Confesso que não me apetece muito, mas não posso fechar os olhos à evidência de que existe uma vasta e fiel clientela que espera que eu me pronuncie sobre isto que se tem passado, que é como quem diz a campanha eleitoral. E é só por isso, por saber que ansiais pela luz da minha sapiência, pelo mel das minhas palavras e é melhor parar por aqui antes que descambe para a ordinarice que escrevo acerca disto que se tem passado.

Quanto ao debate a quatro e meio, não há grande coisa a acrescentar. Foi o retrato perfeito de uma campanha idiota e desinteressante pontuada por pseudo-escândalos arremessados de um lado para o outro nos momentos considerados tacticamente favoráveis, ora de viva voz, ora através da imprensa, de acordo com a sua arregimentação prévia e mais ou menos conhecida.

Que dizer de um debate cujo momento alto foi (mais) uma bojarda demagógica de Francisco Louçã, que só colou devido à ignorância ou omissão táctica dos restantes participantes?
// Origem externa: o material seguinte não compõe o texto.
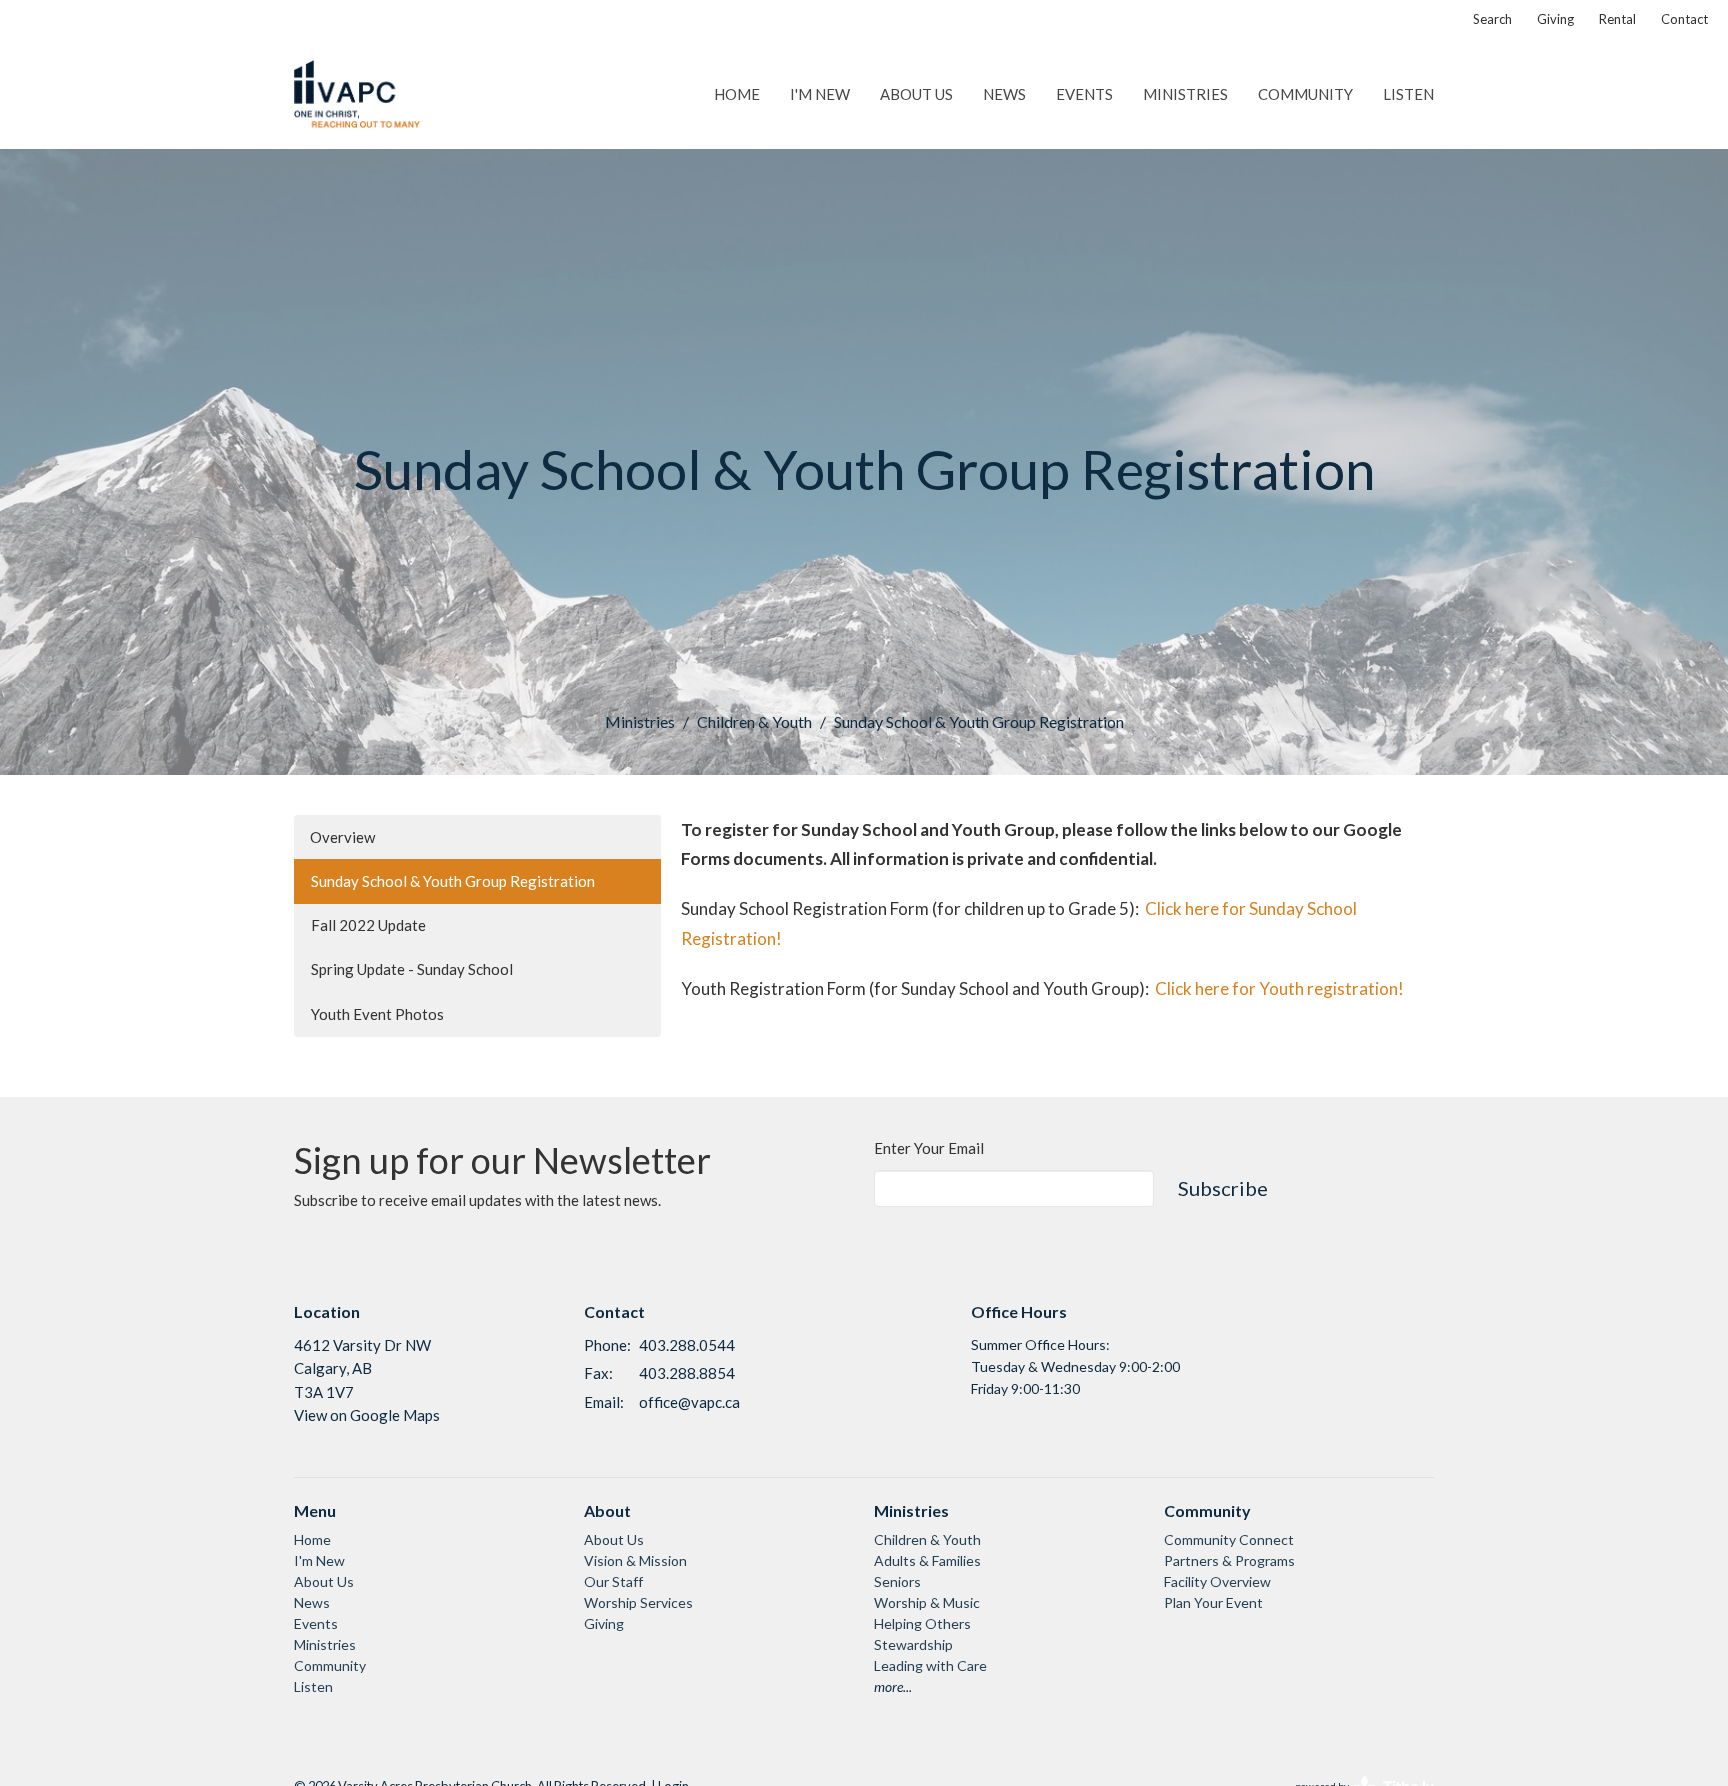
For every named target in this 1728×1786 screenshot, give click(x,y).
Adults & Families (927, 1560)
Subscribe (1223, 1188)
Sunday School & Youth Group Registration (453, 881)
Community (1305, 94)
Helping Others (922, 1623)
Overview (342, 837)
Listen (1408, 94)
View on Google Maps (367, 1415)
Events (1084, 94)
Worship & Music (927, 1602)
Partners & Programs (1229, 1560)
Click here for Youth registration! (1279, 988)
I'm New (820, 94)
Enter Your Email (929, 1148)
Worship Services (638, 1602)
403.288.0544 (687, 1345)
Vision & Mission (635, 1560)
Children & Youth (754, 721)
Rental (1617, 19)
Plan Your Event (1213, 1602)
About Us (916, 94)
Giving (1555, 19)
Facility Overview (1217, 1581)
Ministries (1185, 94)
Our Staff (613, 1581)
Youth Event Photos (377, 1014)
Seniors (897, 1581)
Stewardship (913, 1644)
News (1004, 94)
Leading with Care (930, 1665)
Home (737, 94)
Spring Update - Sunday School (412, 969)
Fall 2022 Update (368, 925)
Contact (1684, 19)
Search (1492, 19)
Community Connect (1229, 1539)
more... (893, 1686)
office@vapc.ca (689, 1402)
Que dizer de um debate em que Portas, naquele misto perturbante de subtileza e descaramento, passou o tempo a entalar o parceiro de coligação com um discurso tão bem articulado (o melhor de todos, mais uma vez) como oco, sem nunca ter tido direito a resposta? Que dizer de um debate em que, como sempre, Sócrates não fez mais que despejar as frases que decorou independentemente de elas responderem ao que lhe foi perguntado? Que dizer daquele registo porreiraço a raiar o boçal de discussão de bêbados na tasca a seguir ao jogo que é o único ao alcance da profundidade de Santana? Que dizer de Jerónimo Sousa ter somatizado de forma tão inescapável a ausência prolongada de algo minimamente interessante para dizer?

Urge despachar os que lá estão, não sendo certo que ficaremos muito bem servidos com a substituição. Um bocadinho melhor, que não será difícil, já nos deixará à beira do arrebatamento, ou nem por isso. O certo é que até o voto em branco nos foi roubado: a campanha pelo voto em branco foi apropriada por um grupo de anónimos (Um rumo para Portugal ou lá como é que a agremiação se chama) que defende a substituição dos políticos por técnicos. Idiotas? Fascistas encapotados? As duas? Nenhuma das duas é que não é opção.

Assim, no fim de analisar profundamente cada um dos elementos desta complexa realidade, ou seja, disto tudo, a única certeza que tenho é a de que era bom que as pessoas que no próximo Domingo forem convidadas a pronunciar-se numa sondagem à boca das urnas mintam. Digam que votaram num daqueles partidos residuais em quem ninguém vota. É a única campanha que vale a pena: “No Domingo, Mente”. À falta de outros prazeres mais consistentes, como por exemplo a simples suspeita de que talvez haja a possibilidade de, eventualmente, virmos a ter um governo minimamente decente, já não seria mau podermos assistir ao embaraço dos jornalistas ao terem de apresentar primeiras projecções de resultados que dessem a maioria absoluta ao PCTP/MRPP ou à Nova Democracia. Ou ao Partido Humanista, que é tão simpático e puro.